§ Extrait fourni
---------------

Le Livre, dans l'armoire

 

Luc, dans son introduction, n’emploie pas le nom de « Jésus ». Il parle simplement d « événements. » Or voilà que, dans la synagogue de son village, quand Jésus lit Isaïe, l’évangéliste note que « tous avaient les yeux fixés sur lui. » Comme pour dire que, dorénavant, ce n’est pas le livre qui est important, mais le lecteur. Symboliquement d’ailleurs, Luc relate qu’après avoir fait la lecture, Jésus roule le livre et le remet au servant. Dorénavant, le livre est remisé dans son armoire. C’est lui, Jésus, et lui seul, que nous allons regarder vivre, que nous allons suivre, que nous allons entendre.

On classe couramment le christianisme parmi les « religions du Livre ». Je crois vous avoir déjà dit que, même si le Livre (la Bible) est le support de notre foi, en fait, elle n’est qu’un support, un moyen. L’objet de notre foi, c’est le Christ. Quand il lit dans Isaïe : « l’Esprit du Seigneur est sur moi », Jésus se réfère à l’Esprit qu’il vient de recevoir quelques jours plus tôt au baptême, cet Esprit qui est la source de son message et de son action de libération. C’est pourquoi il se permet d’annoncer que « cette parole, c’est aujourd’hui qu’elle s’accomplit. » Voilà l’homélie la plus courte et la plus radicale de toute l’histoire de la prédication. Mettez-vous à la place des gens de Nazareth, lorsqu’ils entendent cette parole surprenante. La suite du récit, d’ailleurs, nous apprend qu’ils n’ont pas accepté un tel message.

Quel message ?

Aujourd’hui, allons-nous accueillir le message et le messager ? Et d’abord, en quoi consiste ce message ? Le texte d’Isaïe que Jésus s’applique à lui-même pour décrire sa propre mission est essentiellement une « bonne nouvelle aux pauvres. »  En quoi consiste cette bonne nouvelle ? Tout est précisé en termes de libération. Libération des prisonniers, liberté pour tous ceux qui sont opprimés et retour à la vue pour les aveugles, donc la possibilité d’être autonomes, libres, eux aussi et non-dépendants. C’est beaucoup plus que ce que les contemporains de Jésus espéraient du messie qu’ils attendaient. Leur désir, leur attente, c’était essentiellement d’être délivrés de l’occupation romaine. Peut-être, en plus, de retrouver une situation économique meilleure. Jésus, en se présentant comme le Messie, annonce une tout autre libération. Il porte un regard lucide sur l’humanité enchaînée. Les captifs, les prisonniers et les aveugles, pour lui, c’est toute l’humanité enchaînée, prisonnière dans le royaume du « prince de ce monde. » Un monde cassé. Les pauvres, les opprimés, les captifs et les aveugles, au sens propre et au sens figuré. Et pour opérer cette libération annoncée, Jésus prendra les moyens appropriés. Des guérisons de malades, certes, mais en petit nombre, et seulement comme des signes d'une libération plénière. Des pécheurs pardonnés, des exclus qu’il tient à réintégrer dans la société ; les pauvres qu’il déclare « bienheureux », comme tous ceux qui sont en manque de bonheur, et les petits, qui seront les premiers dans le royaume nouveau. Un nouvel ordre social. Une libération totale. Et donc un message de bonheur.

---------------

§ Lignes de données
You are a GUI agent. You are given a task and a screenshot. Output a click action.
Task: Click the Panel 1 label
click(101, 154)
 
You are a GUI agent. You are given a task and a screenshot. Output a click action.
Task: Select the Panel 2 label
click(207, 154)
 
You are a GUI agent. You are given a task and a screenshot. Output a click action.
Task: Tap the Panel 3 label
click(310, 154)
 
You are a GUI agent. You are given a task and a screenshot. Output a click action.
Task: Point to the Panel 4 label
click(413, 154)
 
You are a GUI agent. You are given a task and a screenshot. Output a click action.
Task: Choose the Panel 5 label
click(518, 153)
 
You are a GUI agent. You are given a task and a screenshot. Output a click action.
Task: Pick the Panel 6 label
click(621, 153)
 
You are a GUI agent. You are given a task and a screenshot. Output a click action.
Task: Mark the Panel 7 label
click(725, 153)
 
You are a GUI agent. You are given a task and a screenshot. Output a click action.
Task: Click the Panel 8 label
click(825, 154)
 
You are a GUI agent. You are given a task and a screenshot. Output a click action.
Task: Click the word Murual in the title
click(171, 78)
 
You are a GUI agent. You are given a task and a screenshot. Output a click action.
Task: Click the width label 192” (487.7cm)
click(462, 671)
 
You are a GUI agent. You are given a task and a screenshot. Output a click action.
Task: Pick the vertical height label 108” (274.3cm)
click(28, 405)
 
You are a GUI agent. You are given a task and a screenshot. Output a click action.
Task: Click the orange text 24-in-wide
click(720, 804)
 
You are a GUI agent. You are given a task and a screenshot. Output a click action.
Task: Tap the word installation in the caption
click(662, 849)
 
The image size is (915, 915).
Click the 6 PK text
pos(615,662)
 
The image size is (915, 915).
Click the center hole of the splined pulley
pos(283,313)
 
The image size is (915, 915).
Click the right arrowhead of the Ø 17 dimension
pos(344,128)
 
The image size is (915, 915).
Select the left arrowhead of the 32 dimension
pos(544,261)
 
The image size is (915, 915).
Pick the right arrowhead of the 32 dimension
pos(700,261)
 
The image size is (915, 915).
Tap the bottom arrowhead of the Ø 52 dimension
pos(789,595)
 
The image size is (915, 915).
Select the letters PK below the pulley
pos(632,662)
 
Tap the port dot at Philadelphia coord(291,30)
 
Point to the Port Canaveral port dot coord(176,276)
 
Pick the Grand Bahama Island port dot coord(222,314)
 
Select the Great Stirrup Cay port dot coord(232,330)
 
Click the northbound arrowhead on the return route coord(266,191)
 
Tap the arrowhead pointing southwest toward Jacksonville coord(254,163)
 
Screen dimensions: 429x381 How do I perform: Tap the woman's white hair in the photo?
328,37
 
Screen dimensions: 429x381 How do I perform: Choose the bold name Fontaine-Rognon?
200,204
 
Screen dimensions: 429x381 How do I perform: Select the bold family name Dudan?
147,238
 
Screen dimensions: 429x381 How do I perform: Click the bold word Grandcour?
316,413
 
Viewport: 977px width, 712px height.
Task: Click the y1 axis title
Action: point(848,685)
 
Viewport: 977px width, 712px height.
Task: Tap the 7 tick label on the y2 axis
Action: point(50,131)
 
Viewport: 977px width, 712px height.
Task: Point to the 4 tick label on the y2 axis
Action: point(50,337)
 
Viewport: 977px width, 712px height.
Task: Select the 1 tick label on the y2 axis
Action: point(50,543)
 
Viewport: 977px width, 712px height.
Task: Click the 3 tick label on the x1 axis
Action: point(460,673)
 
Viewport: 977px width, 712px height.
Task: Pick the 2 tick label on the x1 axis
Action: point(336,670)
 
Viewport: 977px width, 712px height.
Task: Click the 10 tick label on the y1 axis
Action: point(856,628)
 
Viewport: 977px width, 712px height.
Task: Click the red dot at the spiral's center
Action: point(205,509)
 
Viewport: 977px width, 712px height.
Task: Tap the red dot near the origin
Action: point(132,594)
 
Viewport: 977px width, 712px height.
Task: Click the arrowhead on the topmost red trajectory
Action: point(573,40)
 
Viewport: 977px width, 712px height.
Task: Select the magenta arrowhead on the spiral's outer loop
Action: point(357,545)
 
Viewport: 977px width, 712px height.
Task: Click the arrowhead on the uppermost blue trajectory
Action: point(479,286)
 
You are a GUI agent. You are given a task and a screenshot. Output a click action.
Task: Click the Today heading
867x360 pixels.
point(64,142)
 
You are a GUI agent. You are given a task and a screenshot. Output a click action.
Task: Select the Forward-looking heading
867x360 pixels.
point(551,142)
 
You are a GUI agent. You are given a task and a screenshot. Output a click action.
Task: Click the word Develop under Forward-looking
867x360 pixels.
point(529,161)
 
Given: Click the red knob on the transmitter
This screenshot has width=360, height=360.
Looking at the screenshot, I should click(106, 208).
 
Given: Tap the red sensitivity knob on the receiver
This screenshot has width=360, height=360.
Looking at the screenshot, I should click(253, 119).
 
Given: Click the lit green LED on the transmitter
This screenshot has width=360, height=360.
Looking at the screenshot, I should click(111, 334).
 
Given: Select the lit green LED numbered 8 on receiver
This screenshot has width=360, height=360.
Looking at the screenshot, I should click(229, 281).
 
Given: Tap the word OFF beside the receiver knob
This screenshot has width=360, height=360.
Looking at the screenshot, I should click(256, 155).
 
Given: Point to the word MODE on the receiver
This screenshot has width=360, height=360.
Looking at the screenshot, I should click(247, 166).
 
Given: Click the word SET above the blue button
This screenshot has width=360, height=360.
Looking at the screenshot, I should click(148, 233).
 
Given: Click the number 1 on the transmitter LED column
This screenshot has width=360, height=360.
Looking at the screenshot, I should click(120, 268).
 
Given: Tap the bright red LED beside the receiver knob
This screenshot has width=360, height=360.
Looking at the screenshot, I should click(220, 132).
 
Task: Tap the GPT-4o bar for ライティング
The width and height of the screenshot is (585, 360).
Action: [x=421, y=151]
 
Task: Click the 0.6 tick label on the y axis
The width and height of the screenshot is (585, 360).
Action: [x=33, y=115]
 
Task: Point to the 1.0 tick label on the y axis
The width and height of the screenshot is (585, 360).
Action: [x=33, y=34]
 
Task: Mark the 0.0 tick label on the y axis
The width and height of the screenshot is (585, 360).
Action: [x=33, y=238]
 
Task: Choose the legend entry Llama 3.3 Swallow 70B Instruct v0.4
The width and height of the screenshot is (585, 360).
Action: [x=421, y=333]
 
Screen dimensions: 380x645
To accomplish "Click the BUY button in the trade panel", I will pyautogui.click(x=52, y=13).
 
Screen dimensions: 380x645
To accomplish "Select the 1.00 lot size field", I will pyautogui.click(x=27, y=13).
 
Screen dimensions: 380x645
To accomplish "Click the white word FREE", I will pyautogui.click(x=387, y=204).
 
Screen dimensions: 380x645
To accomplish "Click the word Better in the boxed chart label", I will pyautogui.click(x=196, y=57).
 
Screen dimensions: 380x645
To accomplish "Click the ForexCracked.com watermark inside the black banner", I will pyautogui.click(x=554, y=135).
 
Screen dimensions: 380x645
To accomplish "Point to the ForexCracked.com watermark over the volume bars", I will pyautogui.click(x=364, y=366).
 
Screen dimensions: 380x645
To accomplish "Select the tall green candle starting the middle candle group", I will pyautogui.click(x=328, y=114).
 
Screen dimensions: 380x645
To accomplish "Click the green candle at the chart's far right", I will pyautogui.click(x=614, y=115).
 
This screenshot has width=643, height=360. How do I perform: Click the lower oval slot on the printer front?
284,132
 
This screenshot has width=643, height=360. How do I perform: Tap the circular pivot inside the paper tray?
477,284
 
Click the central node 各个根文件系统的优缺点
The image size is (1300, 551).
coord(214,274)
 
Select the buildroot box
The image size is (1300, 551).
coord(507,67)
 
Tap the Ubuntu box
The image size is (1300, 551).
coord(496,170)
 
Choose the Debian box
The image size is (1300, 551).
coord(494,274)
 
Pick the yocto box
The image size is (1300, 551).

---------------

§ Consigne donnée 1
Indiquez si l'homélie sur Jésus lisant Isaïe confirme chacune de ces affirmations, par oui ou non, en citant mot pour mot le passage qui tranche : (a) Luc emploie le nom de « Jésus » dès son introduction ; (b) les contemporains de Jésus attendaient surtout du messie d'être délivrés de l'occupation romaine ; (c) les gens de Nazareth ont accepté le message de Jésus.
§ Consigne donnée 2
Dans l'homélie sur Jésus lisant Isaïe, présentez sous forme de liste le paragraphe qui commence par « On classe couramment le christianisme », sans perdre ses faits essentiels.
§ Consigne donnée 3
Poursuivez l'homélie sur Jésus lisant Isaïe à partir de sa dernière phrase.
Les lignes de données n'ont aucun rôle dans ce travail.

§ Réponse attendue 1
(a) Non : « Luc, dans son introduction, n’emploie pas le nom de « Jésus ». »
(b) Oui : « Leur désir, leur attente, c’était essentiellement d’être délivrés de l’occupation romaine. »
(c) Non : « La suite du récit, d’ailleurs, nous apprend qu’ils n’ont pas accepté un tel message. »

§ Réponse attendue 2
- Le christianisme est couramment rangé parmi les « religions du Livre ».
- La Bible n'est qu'un support, un moyen, de la foi ; l'objet de la foi est le Christ.
- En lisant « l'Esprit du Seigneur est sur moi », Jésus renvoie à l'Esprit reçu quelques jours plus tôt à son baptême, source de son message et de son action de libération.
- Il annonce donc que cette parole s'accomplit aujourd'hui, ce qui constitue l'homélie la plus courte et la plus radicale de l'histoire de la prédication.
- Les gens de Nazareth n'ont pas accepté ce message.

§ Réponse attendue 3
 

Aujourd'hui, cette année.

Et aujourd’hui ? Jésus a commencé, il y a vingt siècles. Il a inauguré ce monde nouveau d’où le mal venant de la nature (les aveugles) et des relations entre les hommes (les prisonniers, les opprimés) est évacué. C’est commencé, mais en ce dimanche où nous nous trouvons rassemblés pour nous nourrir de la Parole, Jésus nous redit que c’est aujourd’hui – cette année – que doit se poursuivre le combat contre tout ce qui blesse les hommes. De même qu’en relatant des événements qui s’étaient passés une cinquantaine d’années auparavant (la vie, la mort et la résurrection du Christ) Luc leur donnait une nouvelle actualité, de même nous, aujourd’hui, en les proclamant. L’Évangile est contemporain à chaque génération. Nous sommes dans la synagogue de Nazareth et Jésus nous annonce la bonne nouvelle de notre libération. Une libération déjà là et pourtant encore à venir. A nous de l’accueillir, de la transmettre, de la faire vivre. Que cet « aujourd’hui » soit pour notre humanité un temps de grâce.